* [Challenge]
Output every line of the items below as a numbered list, skipping blank lines and leaving out the pictures.

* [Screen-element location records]
------------------------------------------------

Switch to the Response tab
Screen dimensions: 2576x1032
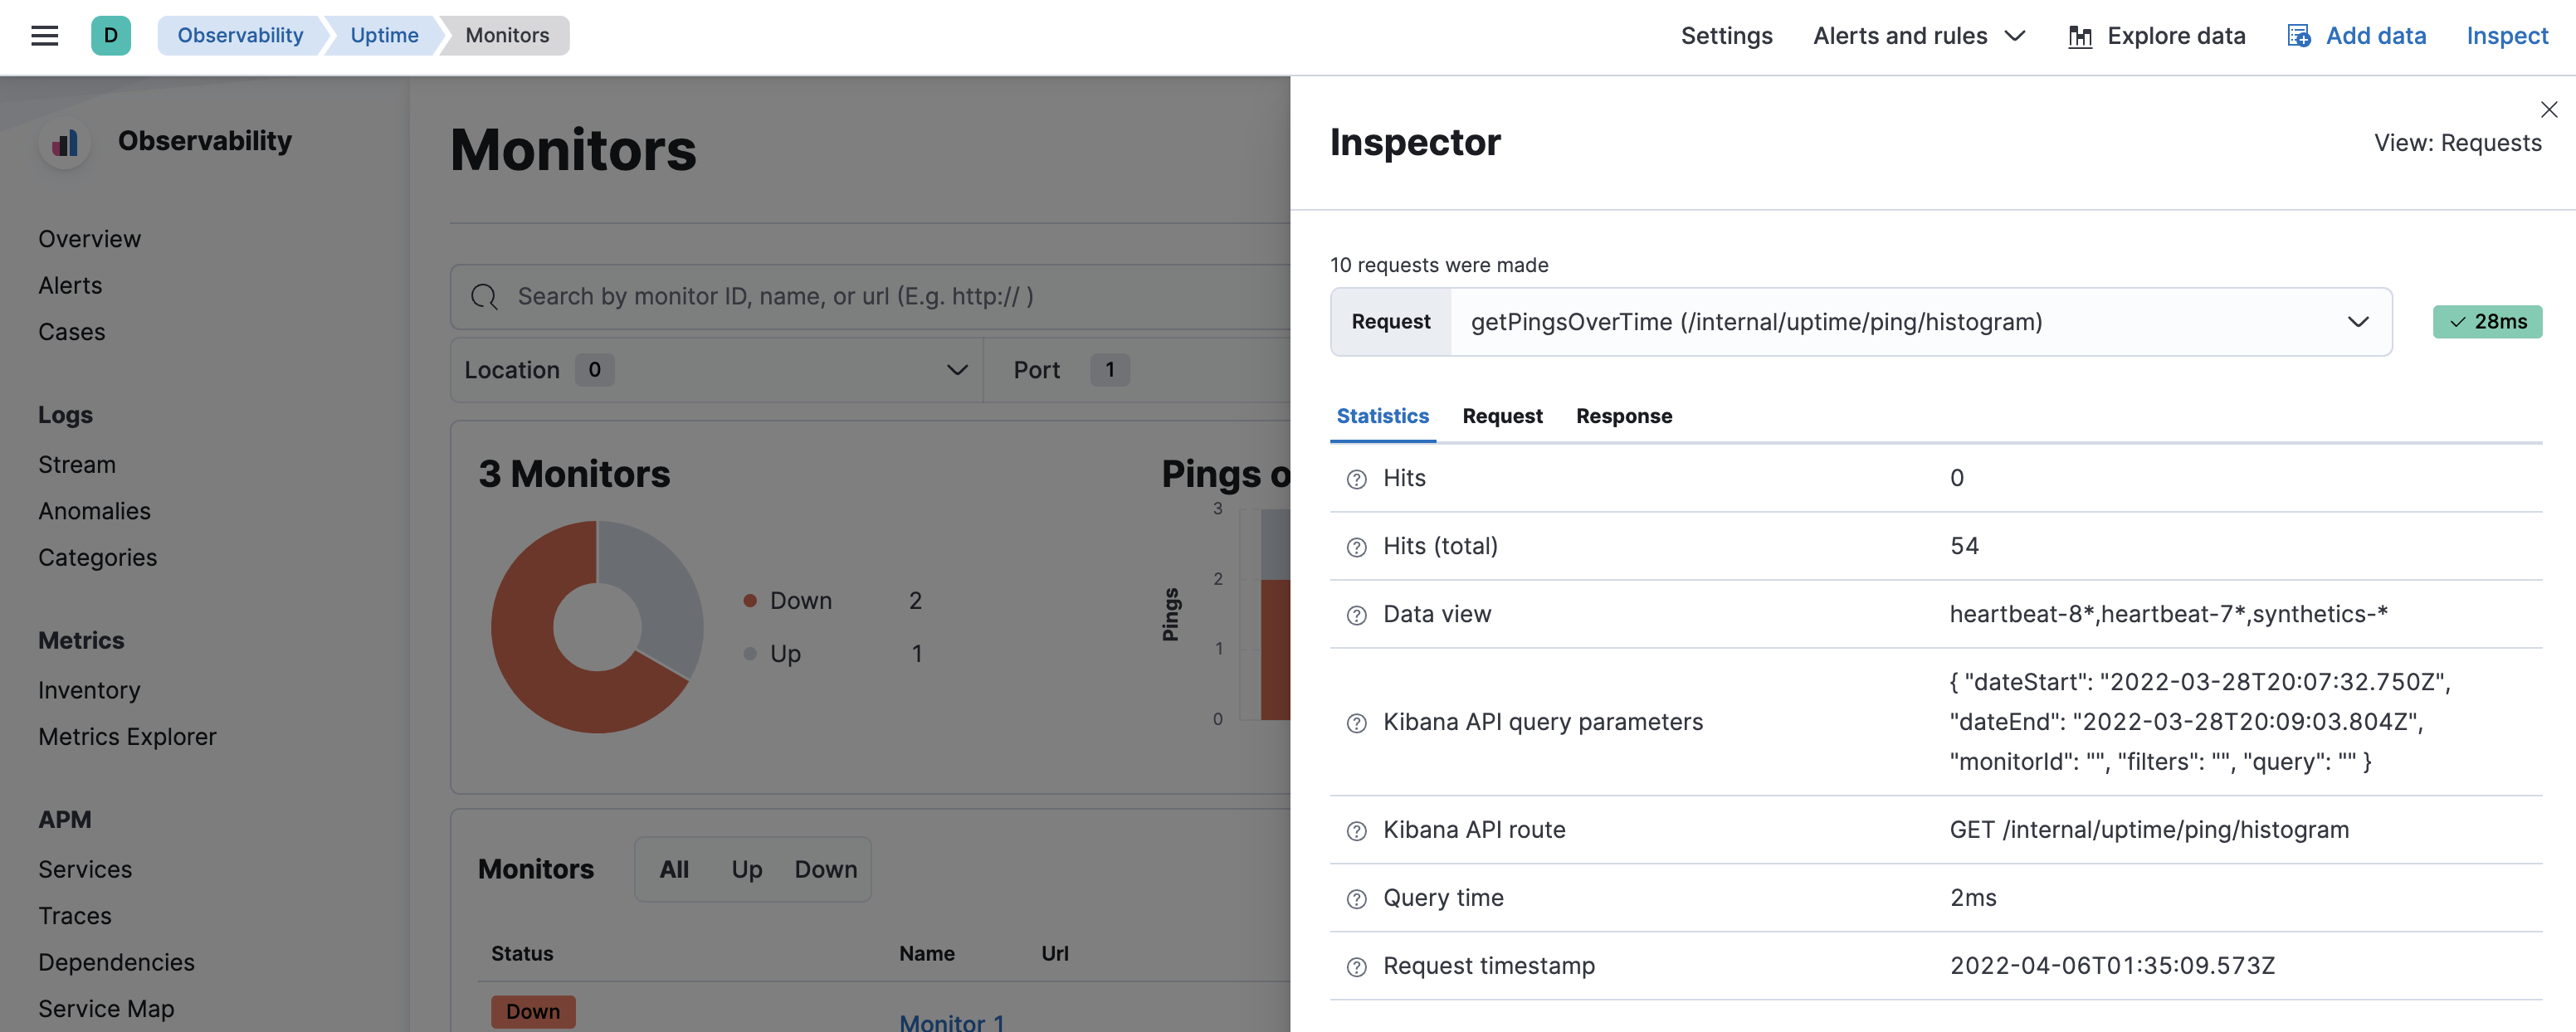1623,416
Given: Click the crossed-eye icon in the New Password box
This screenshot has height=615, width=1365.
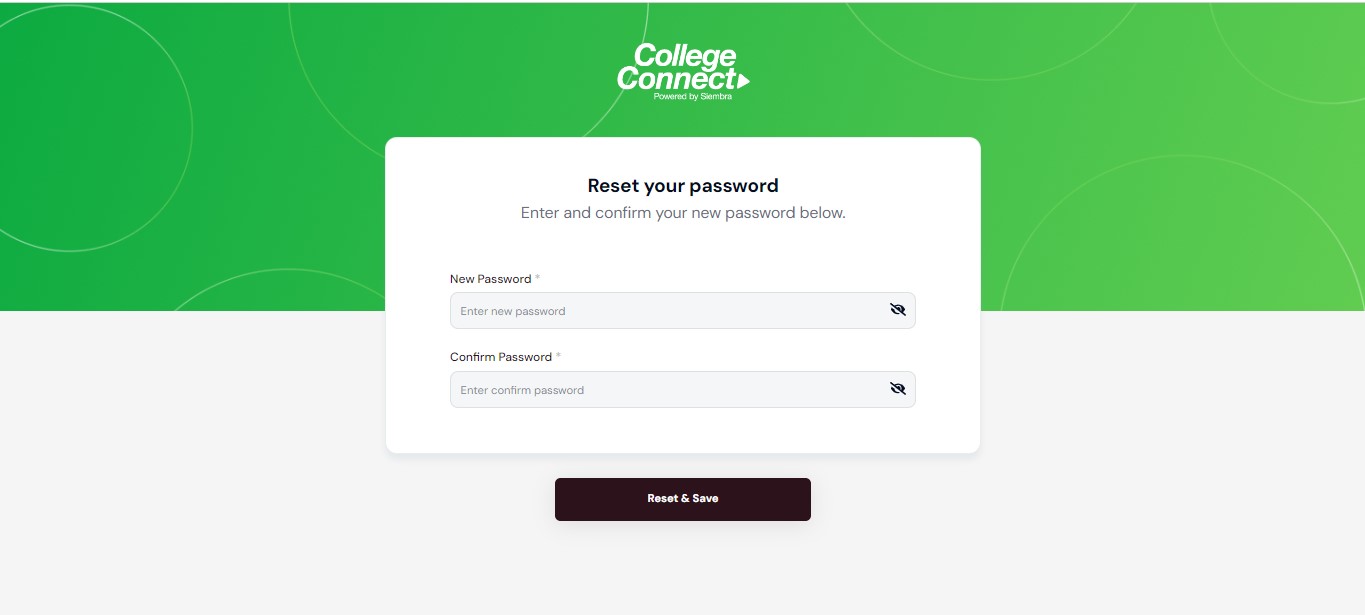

------------------------------------------------

* [Solution]
1. Switch to the Response tab
2. Screen dimensions: 2576x1032
3. 1623,416
4. Given: Click the crossed-eye icon in the New Password box
5. This screenshot has height=615, width=1365.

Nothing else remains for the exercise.